Racconto di Marta Casarini

 

 

Bruno arrivò nel nostro giardino un giovedì. Mio padre aveva appena riverniciato il cancello: aveva scelto l’azzurro, nonostante glielo avessi sconsigliato.

“È un colore da carabiniere” avevo detto.

Facevamo spesso questo gioco, nei giorni di pioggia o durante i viaggi in macchina attraverso la campagna; il gioco delle associazioni di idee.

“Io dico verde e tu?”

“Albero. Con albero tu cosa dici?”

“Terra. Con terra?”

“Fango. E con fango?”

“Impronta.”

Con “azzurro” io dicevo sempre “carabiniere”, anche se non era valido. Perdevo ogni volta, eppure non riuscivo a cambiare associazione. Mio padre mi prendeva in giro, e la punizione per chi perdeva era una dose extra di solletico senza pietà, quello che lasciava con l’affanno e il rischio reale di soffocare dalle risa. Il giovedì in cui arrivò Bruno, l’azzurro era dappertutto e in testa mi girarono per l’intero pomeriggio immagini di distintivi e stendardi. L’asfalto del cortile era chiazzato di colore, e intorno al secchio della vernice, orlato di colature, giacevano stremati rulli e pennelli di tutte le dimensioni. Io stavo a gambe incrociate sul gradino davanti al portone di ingresso. Osservavo l’anguria della pancia di mio padre ondeggiare al ritmo del pennello, e la pianta del rosmarino ferma nell’aiuola.

La settimana prima, mio padre aveva chiamato una ciurma di giardinieri a sfoltire la giungla cresciuta nel giardino. Io non ero in grado di prendermi cura delle piante: in brevissimo tempo, l’edera aveva preso possesso del terreno e le radici mi erano sfuggite di mano, facendo lo sgambetto alle rose che per schivarle si erano contorte in pose scomode. Facevano pena a guardarle, i gambi rachitici e le corolle dai colori abbaglianti, resistenti. Come un insulto diretto alla mia inettitudine. Una volta invece mi regalò un sacco di iuta con un enorme drago sputa fuoco dipinto su un lato. Il sacco aveva due buchi in cui infilare le braccia e uno più grande per la testa: quando indossavo quel sacco avevo un’armatura per difendermi da tutto. Dal raffreddore in autunno. Dalle ombre sotto il letto. Quel sacco sapeva di cantina e sottobosco, di pineta dopo una mareggiata.
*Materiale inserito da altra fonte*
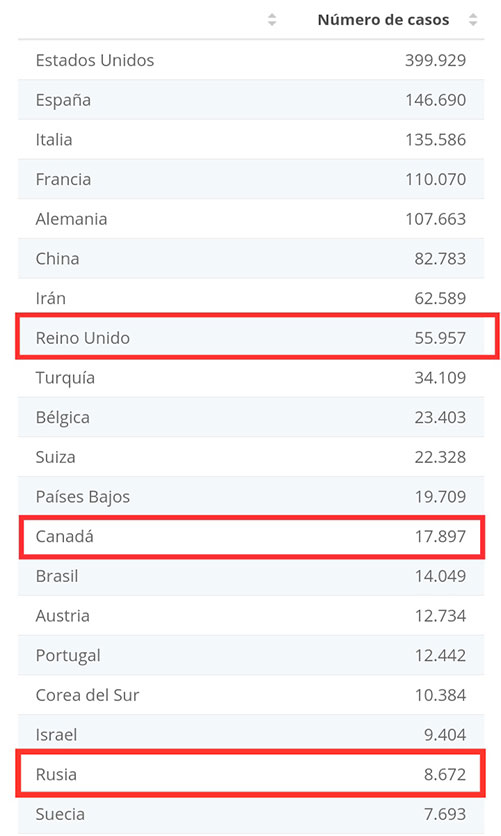Select the Irán row
This screenshot has height=836, width=501.
coord(251,298)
A distanza di vent’anni, in quel pomeriggio d’estate in cui tutto sarebbe cambiato, ancora sentivo nel fondo delle narici quell’odore umido d’immaginazione e coraggio.

«Con sacco?»

«Libertà.»

Quando arrivò, Bruno non trovò giochi puzzolenti ma un ordine perfetto. Le erbe aromatiche erano state disseppellite dalla catasta di foglie morte, ed erano libere di profumare il vento. Non c’era un filo d’erba fuori posto in tutto il giardino.
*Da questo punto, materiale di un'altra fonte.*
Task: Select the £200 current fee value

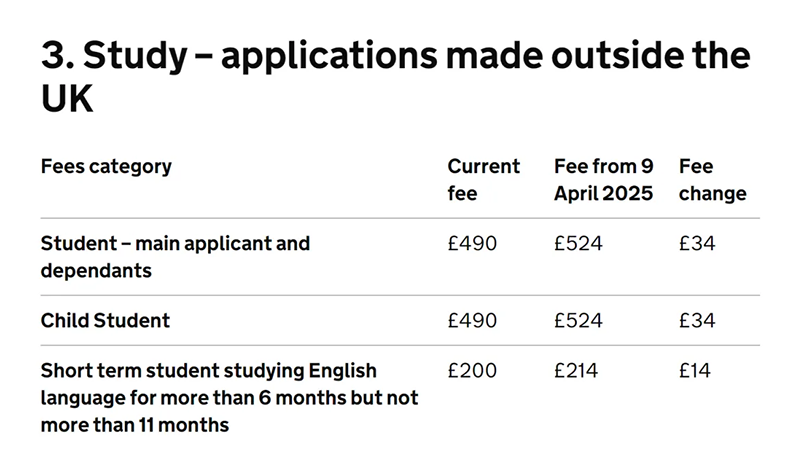Action: click(x=472, y=371)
«Come va?» chiesi a mio padre.

«Quasi finito» rispose lui, avvicinando il naso al cancello. C’erano chiazze di ruggine vicino alla maniglia, e grumi di vernice rappresa accanto al fermo. Eppure, era impeccabile. Dritto, nuovo, pulito. In divisa.

“Pronta?” mi disse lui.

Non mi venne in mente nessuna associazione.
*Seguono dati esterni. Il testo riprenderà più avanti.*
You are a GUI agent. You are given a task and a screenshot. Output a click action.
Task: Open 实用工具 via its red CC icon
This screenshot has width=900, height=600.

Sarebbe partito da lì a poco. Più nessun passo la notte in corridoio. Le gite in macchina le avrei fatte senza controcanti. La mattina nessuno mi avrebbe più svegliato con suoni di stoviglie e respiri. Poi arrivò Bruno. Forse dalle colline dall’altra parte della strada. Si incastrò, giunto dal nulla, tra le sbarre del cancello. Si sporcò di vernice azzurra il pelo morbido e la punta della coda.

“Vuoi arrestarmi?” pensai.

«Oh, guarda un po’» disse mio padre, «ti sei perso, piccolino?».

Bruno lo guardò di sbieco, cigolando un miagolio. Mi raggiunse al portone, strusciando il muso contro il mio polpaccio. Mio padre chiuse il cancello come accarezzasse una farfalla. Dalla strada davanti a casa non giungeva alcun rumore. Solo un debole ronzio, un sibilo di caffettiera accesa, qualcosa sul punto di sgorgare. Mio padre se ne andò un giovedì. Quella sera fummo ancora in due – sei zampe, in tutto – a salire le scale.